** BEGIN Raw records **

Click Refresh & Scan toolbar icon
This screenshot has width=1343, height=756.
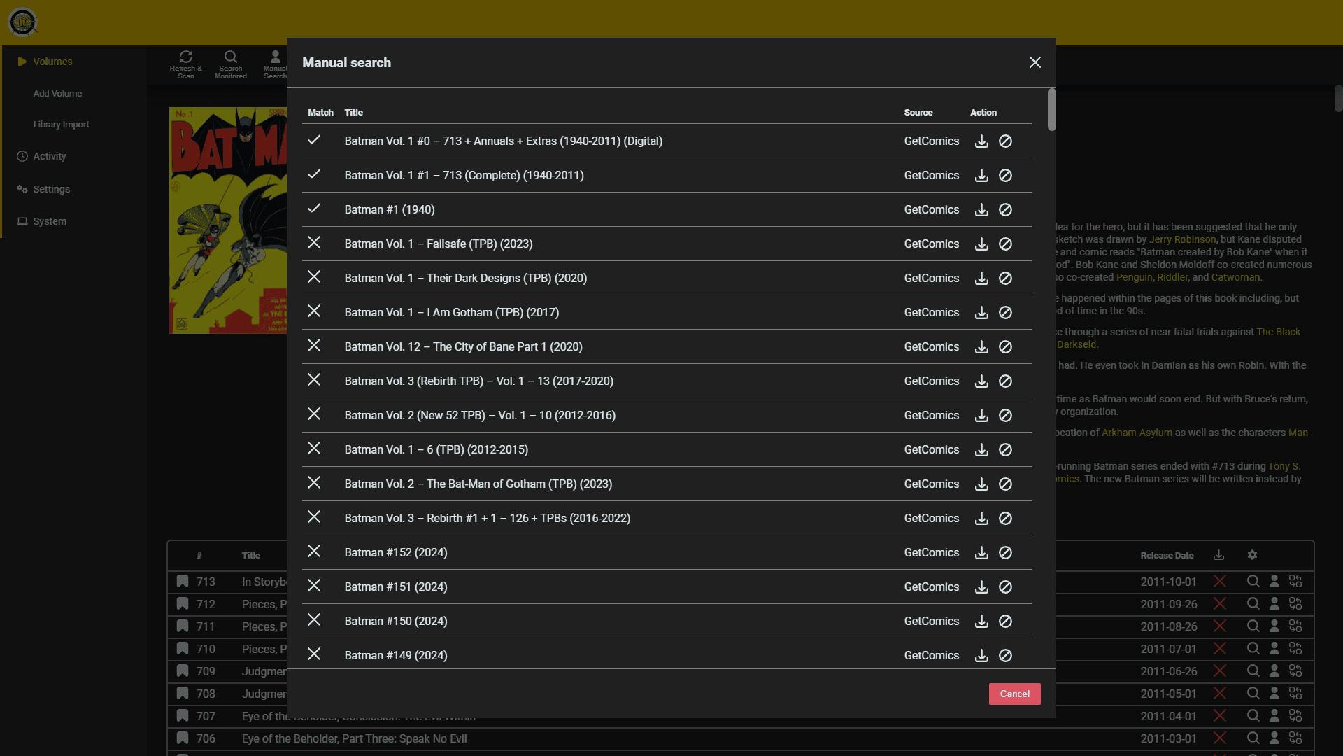pyautogui.click(x=185, y=64)
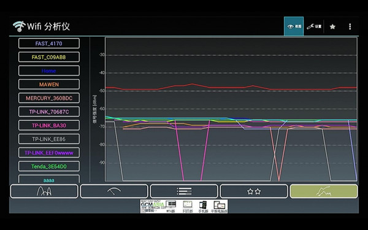Select the Tenda_3E54D0 network entry
The height and width of the screenshot is (230, 368).
point(49,166)
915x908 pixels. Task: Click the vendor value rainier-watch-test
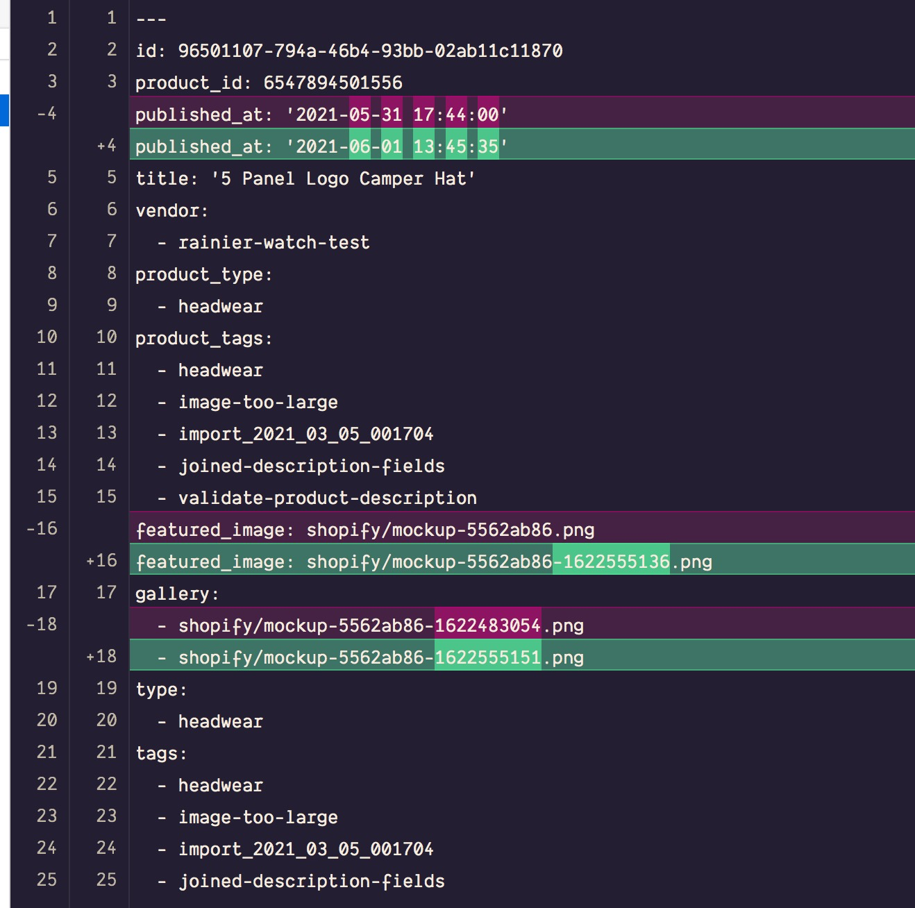274,242
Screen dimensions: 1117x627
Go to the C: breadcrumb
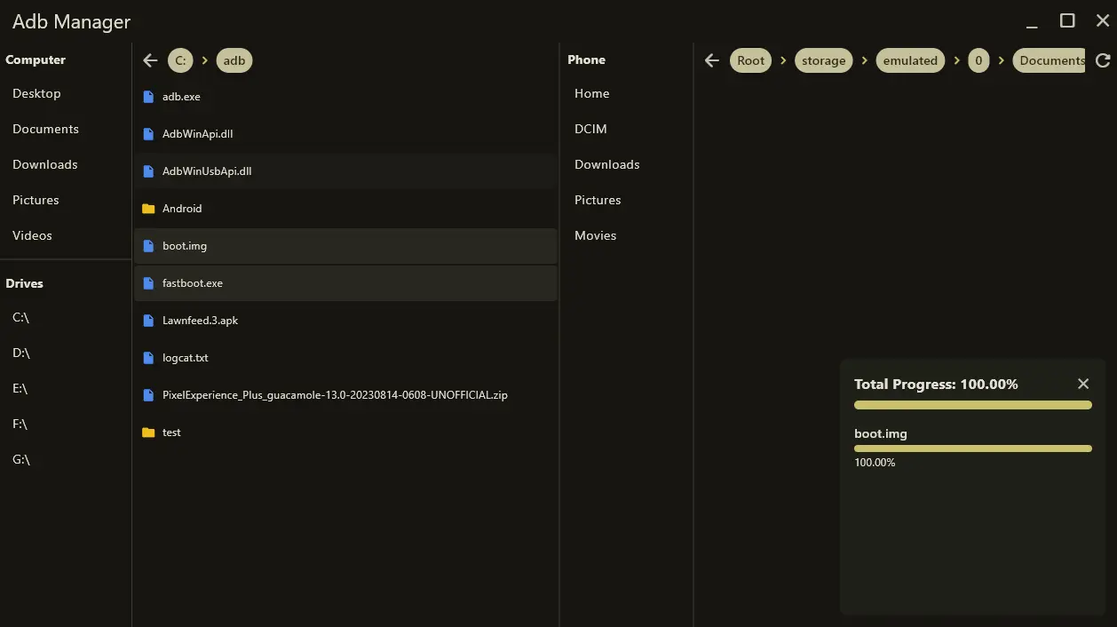180,60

** END Raw records **

# To be done:
Count the lines in the data above that contain the string "height", treating uppercase and lowercase as different. Give only the number.

# Completed exercise:
2